Cultural difference – meeting a US cop

A story from one of my Korean students:

Last semester, I went to the University of Arkansas in America as an exchange student.

During fall break, 2 friends of mine and I decided to go to Dallas for 4 days.

Because Dallas was the first big city I visited in the US, the trip was fun and we had a great time there except for one thing that happened to me.

I got pulled over on the highway.

On the way to Dallas, there was a construction zone on the road and every car should slow down in the area.

Even though I had to reduce my speed to 40 miles an hour or less, I slowed down just a little bit like I was driving 80 miles an hour. Right after I passed the area, a police car started to follow me with its siren on.

At first I just kept going. No one gets pulled over in Korea so I didn’t know why he was following me. But after a while I figured something was wrong. After I pulled over, the cop said to me “Show me your license”. He sounded angry. Korean police are usually polite – not angry or intimidating. Plus they are never that big.

Because I had it in the trunk, I tried to get out and open it without saying anything to him.

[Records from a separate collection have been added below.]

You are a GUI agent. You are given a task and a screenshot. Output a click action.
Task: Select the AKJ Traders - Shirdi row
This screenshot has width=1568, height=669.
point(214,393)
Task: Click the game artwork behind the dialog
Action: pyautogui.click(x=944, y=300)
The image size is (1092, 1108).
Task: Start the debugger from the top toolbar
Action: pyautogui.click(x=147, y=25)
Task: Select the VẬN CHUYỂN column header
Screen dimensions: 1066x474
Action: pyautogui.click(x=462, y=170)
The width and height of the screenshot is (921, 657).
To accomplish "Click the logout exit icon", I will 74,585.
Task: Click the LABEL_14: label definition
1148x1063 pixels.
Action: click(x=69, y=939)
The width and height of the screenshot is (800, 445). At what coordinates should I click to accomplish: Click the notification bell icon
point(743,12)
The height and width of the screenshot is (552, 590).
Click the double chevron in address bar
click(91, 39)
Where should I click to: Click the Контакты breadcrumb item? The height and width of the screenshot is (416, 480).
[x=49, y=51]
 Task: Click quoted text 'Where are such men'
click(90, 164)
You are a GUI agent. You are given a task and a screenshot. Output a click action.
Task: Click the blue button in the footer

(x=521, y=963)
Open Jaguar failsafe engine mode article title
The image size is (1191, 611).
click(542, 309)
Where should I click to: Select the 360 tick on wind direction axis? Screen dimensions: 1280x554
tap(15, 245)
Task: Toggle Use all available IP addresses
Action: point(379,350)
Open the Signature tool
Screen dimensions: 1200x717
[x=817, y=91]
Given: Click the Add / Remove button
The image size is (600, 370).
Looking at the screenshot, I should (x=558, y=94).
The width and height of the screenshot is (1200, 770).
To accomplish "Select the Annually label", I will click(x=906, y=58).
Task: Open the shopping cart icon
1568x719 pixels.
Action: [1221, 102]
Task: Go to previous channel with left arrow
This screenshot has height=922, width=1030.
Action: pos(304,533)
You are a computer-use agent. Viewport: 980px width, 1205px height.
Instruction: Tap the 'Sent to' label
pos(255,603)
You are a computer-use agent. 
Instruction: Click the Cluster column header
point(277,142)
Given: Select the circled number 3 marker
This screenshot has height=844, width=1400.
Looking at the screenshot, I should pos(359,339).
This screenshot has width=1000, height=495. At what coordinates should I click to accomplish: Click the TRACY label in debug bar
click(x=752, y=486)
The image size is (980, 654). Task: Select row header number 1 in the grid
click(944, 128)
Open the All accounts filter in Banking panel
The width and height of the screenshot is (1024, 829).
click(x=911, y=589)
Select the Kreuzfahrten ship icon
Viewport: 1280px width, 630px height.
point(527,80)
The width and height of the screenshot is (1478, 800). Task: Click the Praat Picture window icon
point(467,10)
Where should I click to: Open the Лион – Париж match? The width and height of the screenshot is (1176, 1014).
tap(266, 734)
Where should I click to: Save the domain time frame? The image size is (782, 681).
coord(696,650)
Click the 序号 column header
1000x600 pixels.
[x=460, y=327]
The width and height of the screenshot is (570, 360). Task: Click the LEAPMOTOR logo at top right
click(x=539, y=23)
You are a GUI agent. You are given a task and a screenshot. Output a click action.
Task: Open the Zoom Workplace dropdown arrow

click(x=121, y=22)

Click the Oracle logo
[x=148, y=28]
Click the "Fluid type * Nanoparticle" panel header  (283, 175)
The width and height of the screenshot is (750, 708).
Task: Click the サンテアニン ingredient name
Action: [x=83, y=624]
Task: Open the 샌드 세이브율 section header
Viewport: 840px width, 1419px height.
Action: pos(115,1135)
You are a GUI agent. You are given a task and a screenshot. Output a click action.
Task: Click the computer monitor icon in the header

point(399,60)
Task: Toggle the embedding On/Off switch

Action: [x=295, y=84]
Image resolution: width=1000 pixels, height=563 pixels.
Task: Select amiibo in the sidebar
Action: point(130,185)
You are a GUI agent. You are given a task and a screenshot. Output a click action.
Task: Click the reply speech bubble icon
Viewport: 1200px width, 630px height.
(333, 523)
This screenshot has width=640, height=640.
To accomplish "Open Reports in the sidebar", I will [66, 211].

Actually that made him so upset and surprised, he shouted “STEP BACK!!, What are you doing?!!” He put his hand on his gun. I’ve never seen a Korean cop put his hands anywhere near his gun. Not all police even have guns in Korea. I learned later that I was supposed to stay inside the car with my hands in plain sight.

And I replied “I’m just trying to take my license out from the trunk”.

After taking it out, he checked my license and asked me some questions and when I put my hands in my pockets unconsciously, he yelled at me again “Don’t put your hands in your pocket when I speak!!” He had his hand on his gun again. I was so scared. I’ve never been scared of a police officer before.

At that time, I was so scared for the possibility that I might get a ticket from him but luckily, he just gave me a verbal warning.

I felt so relieved, but when I got back to the car, I was kind of upset again because my friends, they were all Korean girls, only talked about the cop’s muscular body, not about my security.

Afterward, I think it was a very good experience since it made me drive so safely. And I really miss road trips and driving in America.